- What to produce
In the text on Finland's underwater marine inventory, about what share of the highest nature values do the current protected areas cover?

In 2004, the Ministry of Environment and the Finnish Environment Institute launched a Finnish Inventory Programme for Underwater Marine Environment, entitled VELMU. The aim is to develop a detailed and complete picture of the distribution of marine habitats and species in Finnish marine waters, and gain an insight into their conservation status.
So far over 150 000 spatially explicit observations have been collected of marine habitats and species from across the entire marine waters in Finland, making this the most all-encompassing national programme for marine areas in Europe. The data have been collected through scuba diving, video methods, benthic sampling, nets, echo-sounding and remote sensing. The field data have been combined with data on environmental variables and human activities at sea to produce spatial distribution models for functionally important, rare, and threatened species.
This information has been analysed using state-of-the-art statistical methods, including machine learning, systematic conservation tools and supercomputing, to produce the first integrated map of marine nature values for Finland. The analysis reveals that the current protected areas only cover around one fourth of the highest nature values. The study also shows that the biodiversity hotspots are very scattered, and that the protection coverage of nature values could be doubled by adding just one percent more to the protected area coverage (from 10% to 11%).
The VELMU data and spatial analyses have been used to develop the marine Natura 2000 areas, e.g. in SW Finland, and for reporting under the EU Habitats Directive. The nature value maps have also been used to describe around 200 “EMMAs” - Ecologically Significant Marine Areas - in Finland’s marine region. The EMMAs are based on CBD – UN Convention on Biodiversity - Ecologically or Biologically Significant Areas (EBSA) criteria, which have been applied on a spatial scale relevant for national conservation planning. In addition to developing the Natura 2000 network, the survey results can also be used in planning for the sustainable use of marine areas, avoiding excess pressures on the highest nature values.

- Data below
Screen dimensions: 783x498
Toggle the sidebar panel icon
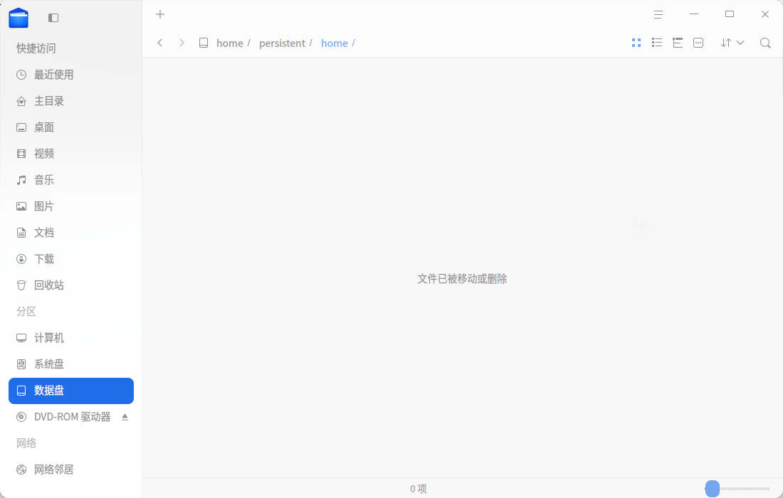[x=53, y=18]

- Problem solution
Around one fourth.